Rochester, MN Tornado, Aug 1883 - Death Dealing Cyclone
GREAT DESTRUCTION OF LIFE AND PROPERTY IN MINNESOTA.
A TRAIN LIFTED FROM THE RAILS AND MANY OF ITS PASSENGERS EITHER KILLED OR FEARFULLY WOUNDED.
Winona, Aug. 22 -- A cyclone struck Rochester about 7 o'clock last evening, and one-third of the city is in ruins. All north of the track is devastated, including the Methodist church, Horton's elevator, and many other buildings. The railroad bridge was swept completely away. A freight train ran into a building which was blown on the track at Zambrota Junction, and the fireman, HIGGINS, is missing. Mayor Whitten of Rochester, telegraphs that there are 24 killed and 40 wounded in his town. JOHN M. COLE, a well-known miller was struck by a timber and killed. St. Charles reports one man killed in the county. Lewiston reports a house blown down. In Rochester itself 25 dead bodies have been taken from the debris and 100 are missing. MR. COOK, proprietor of the Cook House, JOHN COLE, and other prominent people were killed. CHARLES M. ZIERATH'S mother and sister were killed. The roofs were blown from the asylum and the Cook House. The storm came from the west, and was cyclonic. The list of the wounded and killed is hourly increasing. The prostration of the telegraph wires has cut off all communication. The storm swept through Utica and St. Charles. In Winona County, JOB THORNINGTON was killed. Reports from Dodge County indicate great damage there. FRANK ALLEN'S house was among those demolished. The course of the storm is almost identical with that of last month, in which the village of Elgin was destroyed, and is also in the same belt across the State in which the severe tornado of two years ago passed by which New Ulm was destroyed. Owatonna seems to be the most westerly point to suffer.

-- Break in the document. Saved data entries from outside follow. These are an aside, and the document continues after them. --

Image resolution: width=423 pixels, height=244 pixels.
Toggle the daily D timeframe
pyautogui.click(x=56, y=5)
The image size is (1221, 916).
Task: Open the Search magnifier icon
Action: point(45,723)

Owatonna, Minn., Aug. 23. -- Telegraphic advices received here early this morning give meager details of a terrible accident between Rochester and Zumbrota, Minn., on the Rochester and Northern Division of the Chicago and Northwestern Railroad, by which about 100 persons were killed or wounded. Owing to interruption of the telegraphic service at Rochester no information could be obtained until the arrival of a train from the scene of the disaster, on which were 35 persons who had been injured in the accident. Of this number many appeared to be seriously hurt, and all were taken to the hospital. The train that was wrecked was that which leaves Rochester at about 4 o'clock P.M. arriving at Zumbrota at 6 o'clock. It was caught in a severe wind and hail storm that prevailed in that vicinity between 4 and 6 o'clock, and while running at a high rate of speed was lifted from the rails and converted into a mass of ruins. Gentlemen who have been to the scene of the disaster describe it as one of the most horrifying railroad accidents they ever witnessed. Every car in the train was a complete wreck, and was almost literally shattered to pieces by the sudden stop caused by the trains leaving the rails, burying the unfortunate passengers beneath the debris, killing many and injuring nearly every person on the train. A gentleman stated that nine dead bodies had been taken from the ruins, and that a large number of those previously injured had been removed to Rochester and Owatonna. At the time he left the scene the work of extricating the unfortunate victims was still going on, and it was believed that the number killed would reach a score when the final summing up was made.